I couldn’t stand to watch the confusion and went back into the house. Before long, Harriet came puffing up on the porch, carrying two huge Boston ferns in hanging baskets.

  “What’s going on, Mrs. Springer?” she asked, putting down the baskets and wiping her forehead with her arm. “Where’re all these cars coming from? My goodness, it’s hot.”

  “It certainly is. I’ll have Lillian bring you some iced tea. And as for the traffic, I think they’re working on some of those potholes somewhere and have the streets blocked off. Little Lloyd, make yourself useful and help Miss Harriet bring things in.”

  As I went back through the living room, Hazel Marie was taking a dust cloth to the chairs, going over each one to be sure they were clean and ready for our guests.

  “Harriet’s going to bring in the arch in a minute, Hazel Marie. You might have to move a few chairs so she can get it in.”

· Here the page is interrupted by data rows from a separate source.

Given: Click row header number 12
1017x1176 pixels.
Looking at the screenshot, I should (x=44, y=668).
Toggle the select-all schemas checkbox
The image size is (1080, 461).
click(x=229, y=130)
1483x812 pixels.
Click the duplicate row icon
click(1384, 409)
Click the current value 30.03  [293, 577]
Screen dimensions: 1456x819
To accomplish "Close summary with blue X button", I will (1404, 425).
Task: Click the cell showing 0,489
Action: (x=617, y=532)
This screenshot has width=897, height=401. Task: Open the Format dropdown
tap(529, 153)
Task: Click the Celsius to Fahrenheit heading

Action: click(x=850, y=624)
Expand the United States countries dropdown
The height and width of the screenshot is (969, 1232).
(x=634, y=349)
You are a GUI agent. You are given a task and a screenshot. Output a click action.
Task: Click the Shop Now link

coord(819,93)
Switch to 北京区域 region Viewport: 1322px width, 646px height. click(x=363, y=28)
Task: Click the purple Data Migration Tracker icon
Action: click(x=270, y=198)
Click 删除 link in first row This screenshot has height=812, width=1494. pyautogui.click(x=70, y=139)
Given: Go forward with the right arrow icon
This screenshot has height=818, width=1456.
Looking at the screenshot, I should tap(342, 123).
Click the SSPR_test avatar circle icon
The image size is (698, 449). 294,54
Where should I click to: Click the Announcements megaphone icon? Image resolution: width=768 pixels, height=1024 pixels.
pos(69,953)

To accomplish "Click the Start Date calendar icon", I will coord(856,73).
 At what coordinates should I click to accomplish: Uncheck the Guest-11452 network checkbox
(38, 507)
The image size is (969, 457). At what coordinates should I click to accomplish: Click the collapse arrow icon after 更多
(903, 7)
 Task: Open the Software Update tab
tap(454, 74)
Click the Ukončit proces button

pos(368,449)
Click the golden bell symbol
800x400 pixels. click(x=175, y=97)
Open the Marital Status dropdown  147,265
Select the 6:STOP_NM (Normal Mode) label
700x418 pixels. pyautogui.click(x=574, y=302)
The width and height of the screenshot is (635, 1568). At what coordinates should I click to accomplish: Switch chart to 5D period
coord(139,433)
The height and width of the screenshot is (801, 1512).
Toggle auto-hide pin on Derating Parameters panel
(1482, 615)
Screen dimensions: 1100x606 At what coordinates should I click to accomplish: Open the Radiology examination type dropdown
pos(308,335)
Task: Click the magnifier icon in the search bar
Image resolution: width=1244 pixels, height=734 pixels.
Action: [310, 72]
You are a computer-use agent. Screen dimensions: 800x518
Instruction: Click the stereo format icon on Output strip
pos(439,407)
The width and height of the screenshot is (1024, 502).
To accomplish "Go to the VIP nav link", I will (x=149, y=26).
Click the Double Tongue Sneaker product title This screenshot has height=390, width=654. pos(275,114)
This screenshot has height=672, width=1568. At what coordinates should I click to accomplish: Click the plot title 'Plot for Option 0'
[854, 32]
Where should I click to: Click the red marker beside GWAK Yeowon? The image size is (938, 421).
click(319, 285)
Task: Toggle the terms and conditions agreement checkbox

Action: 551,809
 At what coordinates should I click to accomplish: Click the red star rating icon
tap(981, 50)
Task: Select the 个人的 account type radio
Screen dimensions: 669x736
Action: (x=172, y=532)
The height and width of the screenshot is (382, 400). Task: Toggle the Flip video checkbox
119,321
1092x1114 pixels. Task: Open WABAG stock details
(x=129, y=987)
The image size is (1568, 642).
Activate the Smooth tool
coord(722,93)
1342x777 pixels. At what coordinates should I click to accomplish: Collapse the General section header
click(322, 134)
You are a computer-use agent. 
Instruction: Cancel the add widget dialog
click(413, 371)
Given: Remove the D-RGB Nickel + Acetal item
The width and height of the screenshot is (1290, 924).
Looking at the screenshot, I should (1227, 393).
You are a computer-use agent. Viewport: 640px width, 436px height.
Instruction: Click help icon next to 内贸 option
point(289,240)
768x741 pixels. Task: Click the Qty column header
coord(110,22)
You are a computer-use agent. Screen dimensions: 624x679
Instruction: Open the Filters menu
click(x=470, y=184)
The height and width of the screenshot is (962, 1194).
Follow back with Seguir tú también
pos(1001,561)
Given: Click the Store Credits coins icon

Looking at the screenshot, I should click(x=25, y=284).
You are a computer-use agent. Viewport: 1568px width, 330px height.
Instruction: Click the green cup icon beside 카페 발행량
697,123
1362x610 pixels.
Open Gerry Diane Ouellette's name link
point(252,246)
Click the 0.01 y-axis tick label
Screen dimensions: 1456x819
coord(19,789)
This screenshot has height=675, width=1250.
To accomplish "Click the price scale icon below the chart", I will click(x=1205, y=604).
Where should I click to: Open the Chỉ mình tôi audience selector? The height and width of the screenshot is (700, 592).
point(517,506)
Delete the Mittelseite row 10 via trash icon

  “Yes, ma’am, I’ll help her.”

  I went on into the kitchen and was brought up short at the sight of milk bottles and ketchup bottles and mustard jars and mayonnaise jars and plastic bowls, with and without lids covering every inch of space on the counters. Lillian was bent over reaching into the open refrigerator.

  “I’m cleanin’ out this ’frigerator, if you wonderin’,” she said. “I got to make room for that caterin’ lady when she come tomorrow.”

  “Was all this stuff in the refrigerator?”

  “You be surprised what was in this thing. I been th’owin’ out, right an’ left. If anybody want any lunch, they better grab it now, ’cause it gonna be gone pretty quick.”

  “I guess we better get in here, then, and get it while we can. I’ll call Hazel Marie and Little Lloyd.”

  As I started out, Lillian said, “Tell Little Lloyd I already got him a peanut butter an’ banana sam’ich made. You an’ Miss Hazel Marie got to fend for yo’selves.”